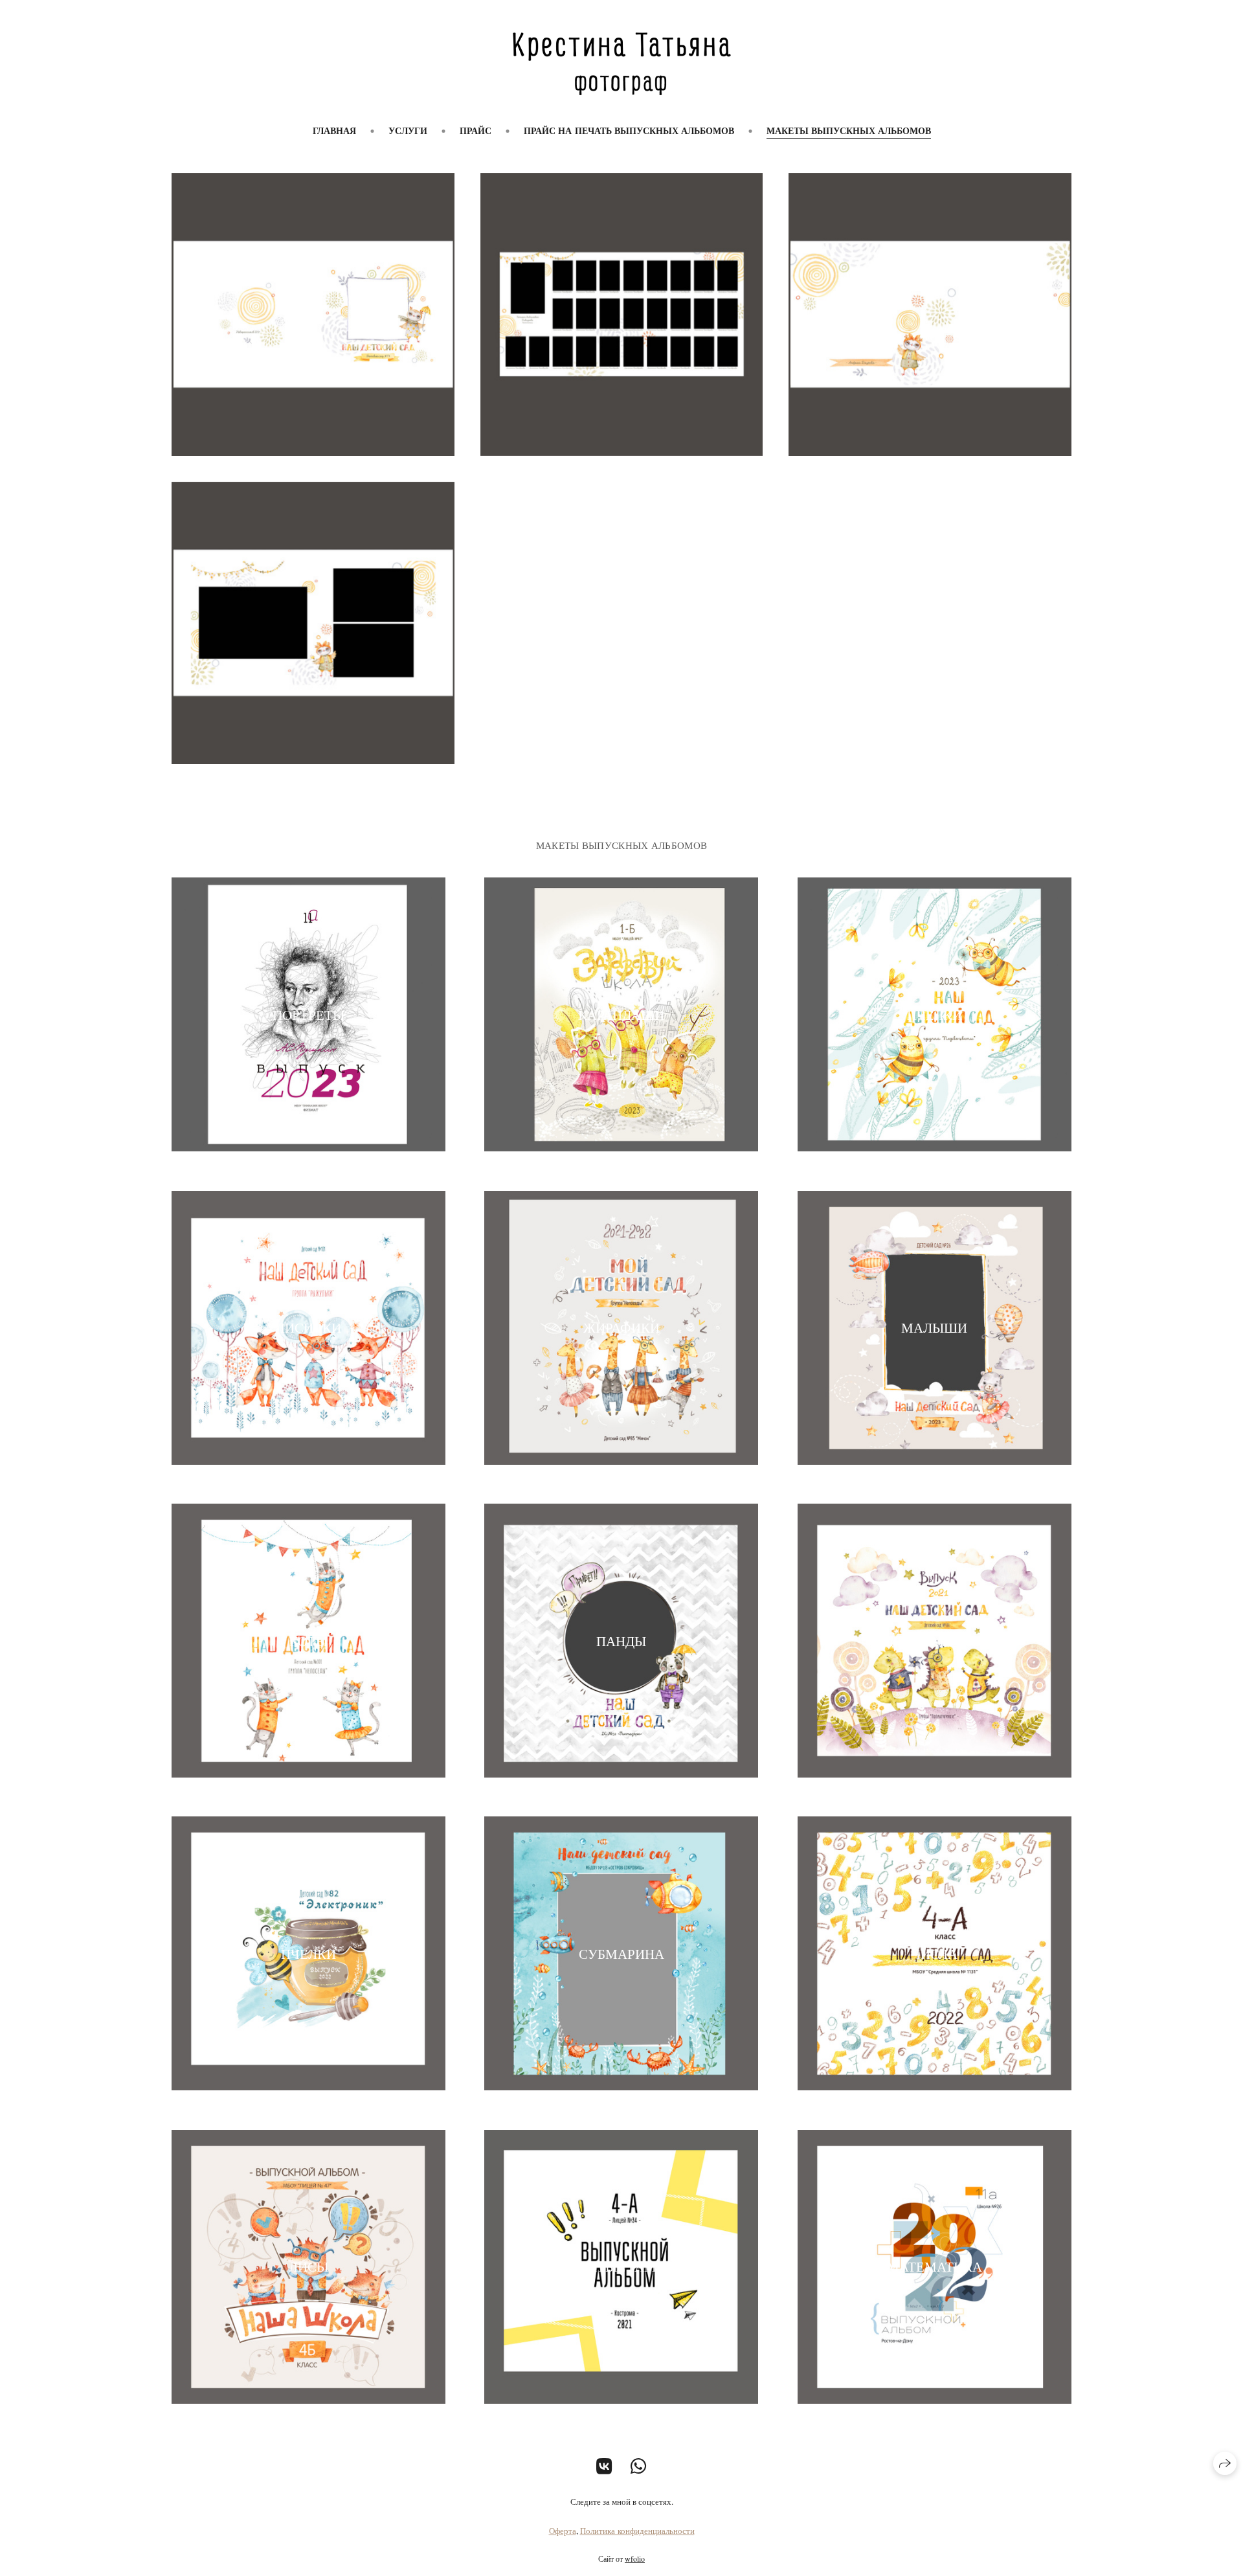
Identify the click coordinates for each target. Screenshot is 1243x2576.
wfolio (635, 2558)
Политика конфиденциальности (637, 2530)
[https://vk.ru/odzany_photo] (604, 2466)
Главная (334, 130)
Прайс (475, 130)
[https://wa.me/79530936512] (639, 2466)
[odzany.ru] (622, 63)
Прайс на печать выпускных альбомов (629, 130)
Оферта (562, 2530)
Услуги (407, 130)
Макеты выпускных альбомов (849, 130)
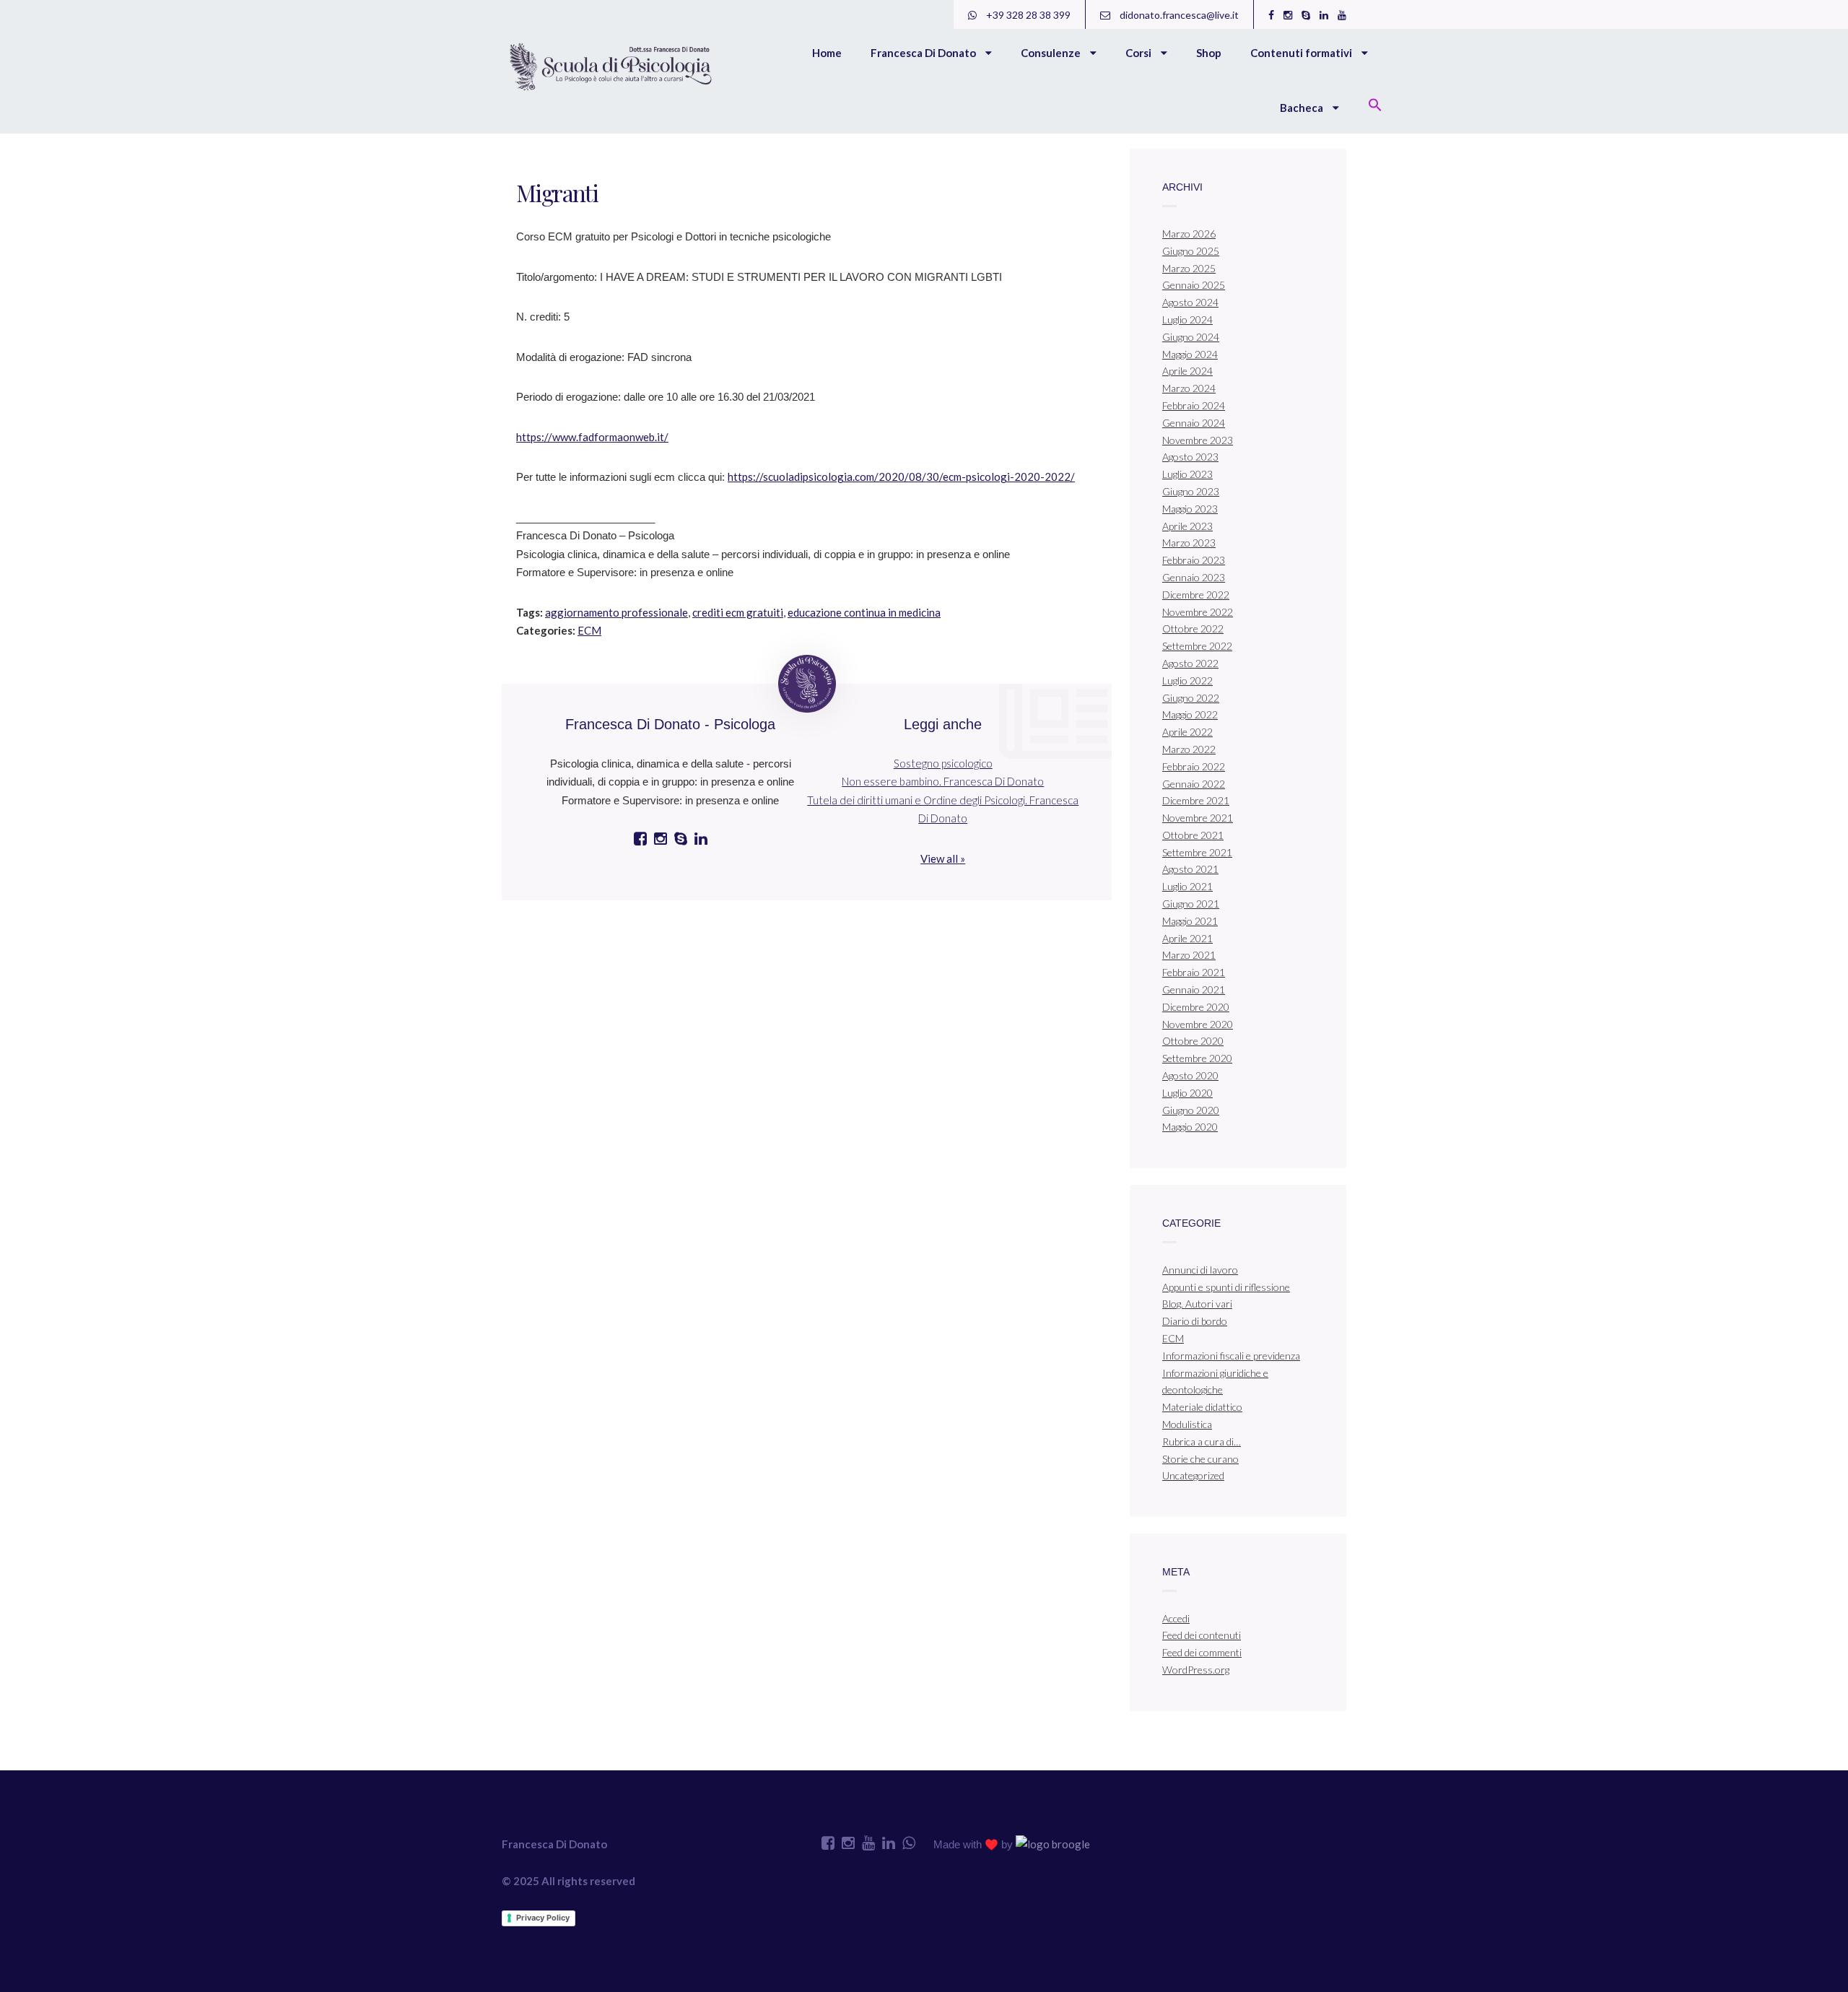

==========

All of the data above needs to be retyped exactly, with the pictures removed.

• _EXERCISE SOLUTION_:
Identify the click coordinates for each target. Screenshot is 1243x2576.
wfolio (635, 2558)
Политика конфиденциальности (637, 2530)
[https://vk.ru/odzany_photo] (604, 2466)
Главная (334, 130)
Прайс (475, 130)
[https://wa.me/79530936512] (639, 2466)
[odzany.ru] (622, 63)
Прайс на печать выпускных альбомов (629, 130)
Оферта (562, 2530)
Услуги (407, 130)
Макеты выпускных альбомов (849, 130)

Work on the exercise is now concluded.